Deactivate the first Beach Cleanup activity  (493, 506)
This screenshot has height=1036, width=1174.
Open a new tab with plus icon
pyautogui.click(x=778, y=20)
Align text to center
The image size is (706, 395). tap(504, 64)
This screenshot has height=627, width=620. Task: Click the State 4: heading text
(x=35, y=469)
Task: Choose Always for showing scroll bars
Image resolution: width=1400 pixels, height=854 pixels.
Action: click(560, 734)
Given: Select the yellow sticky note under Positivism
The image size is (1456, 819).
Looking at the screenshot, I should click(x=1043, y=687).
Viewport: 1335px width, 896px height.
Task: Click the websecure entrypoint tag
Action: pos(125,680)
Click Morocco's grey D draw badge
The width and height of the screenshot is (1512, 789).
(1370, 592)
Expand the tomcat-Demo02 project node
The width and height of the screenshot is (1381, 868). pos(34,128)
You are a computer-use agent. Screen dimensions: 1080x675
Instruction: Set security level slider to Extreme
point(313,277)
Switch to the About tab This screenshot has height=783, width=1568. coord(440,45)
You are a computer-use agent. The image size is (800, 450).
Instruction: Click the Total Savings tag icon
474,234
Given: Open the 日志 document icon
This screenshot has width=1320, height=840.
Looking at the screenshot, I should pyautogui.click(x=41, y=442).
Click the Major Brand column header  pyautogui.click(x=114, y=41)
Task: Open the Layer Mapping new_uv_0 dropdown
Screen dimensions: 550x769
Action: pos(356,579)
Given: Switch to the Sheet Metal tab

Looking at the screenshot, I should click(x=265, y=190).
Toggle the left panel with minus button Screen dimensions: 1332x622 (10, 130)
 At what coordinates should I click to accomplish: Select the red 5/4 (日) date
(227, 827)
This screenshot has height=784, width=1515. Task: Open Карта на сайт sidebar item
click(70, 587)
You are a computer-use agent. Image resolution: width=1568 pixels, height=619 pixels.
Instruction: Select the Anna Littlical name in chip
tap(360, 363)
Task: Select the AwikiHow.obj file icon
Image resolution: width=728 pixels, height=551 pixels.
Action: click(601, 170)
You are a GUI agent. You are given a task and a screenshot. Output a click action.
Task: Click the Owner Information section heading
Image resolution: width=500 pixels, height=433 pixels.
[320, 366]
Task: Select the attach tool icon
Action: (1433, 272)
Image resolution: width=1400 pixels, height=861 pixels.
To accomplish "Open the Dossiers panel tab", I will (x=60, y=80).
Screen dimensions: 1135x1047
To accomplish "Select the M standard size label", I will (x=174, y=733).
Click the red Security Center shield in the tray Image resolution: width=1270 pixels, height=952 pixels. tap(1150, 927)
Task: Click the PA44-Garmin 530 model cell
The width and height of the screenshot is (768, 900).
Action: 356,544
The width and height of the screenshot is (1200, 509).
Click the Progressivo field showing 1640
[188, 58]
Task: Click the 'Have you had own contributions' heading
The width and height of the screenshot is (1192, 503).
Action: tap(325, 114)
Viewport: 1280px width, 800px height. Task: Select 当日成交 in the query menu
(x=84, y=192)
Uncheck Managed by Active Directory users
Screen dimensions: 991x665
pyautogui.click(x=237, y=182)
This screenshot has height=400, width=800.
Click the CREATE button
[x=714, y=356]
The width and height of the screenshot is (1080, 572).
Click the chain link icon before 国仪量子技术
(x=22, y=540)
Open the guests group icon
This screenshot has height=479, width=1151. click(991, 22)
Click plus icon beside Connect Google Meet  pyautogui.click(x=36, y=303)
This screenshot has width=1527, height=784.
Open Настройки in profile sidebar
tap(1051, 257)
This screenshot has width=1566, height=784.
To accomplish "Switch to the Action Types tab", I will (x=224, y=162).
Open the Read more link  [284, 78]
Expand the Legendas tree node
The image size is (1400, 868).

*Problem to solve:*
Repeat the rows above word for word, beginning at the line that contains "Given: Open the 日志 document icon" and stopping after the line that contains "tap(360, 363)".

*Exercise answer:*
Given: Open the 日志 document icon
This screenshot has width=1320, height=840.
Looking at the screenshot, I should pyautogui.click(x=41, y=442).
Click the Major Brand column header  pyautogui.click(x=114, y=41)
Task: Open the Layer Mapping new_uv_0 dropdown
Screen dimensions: 550x769
Action: pos(356,579)
Given: Switch to the Sheet Metal tab

Looking at the screenshot, I should click(x=265, y=190).
Toggle the left panel with minus button Screen dimensions: 1332x622 (10, 130)
 At what coordinates should I click to accomplish: Select the red 5/4 (日) date
(227, 827)
This screenshot has height=784, width=1515. Task: Open Карта на сайт sidebar item
click(70, 587)
You are a computer-use agent. Image resolution: width=1568 pixels, height=619 pixels.
Instruction: Select the Anna Littlical name in chip
tap(360, 363)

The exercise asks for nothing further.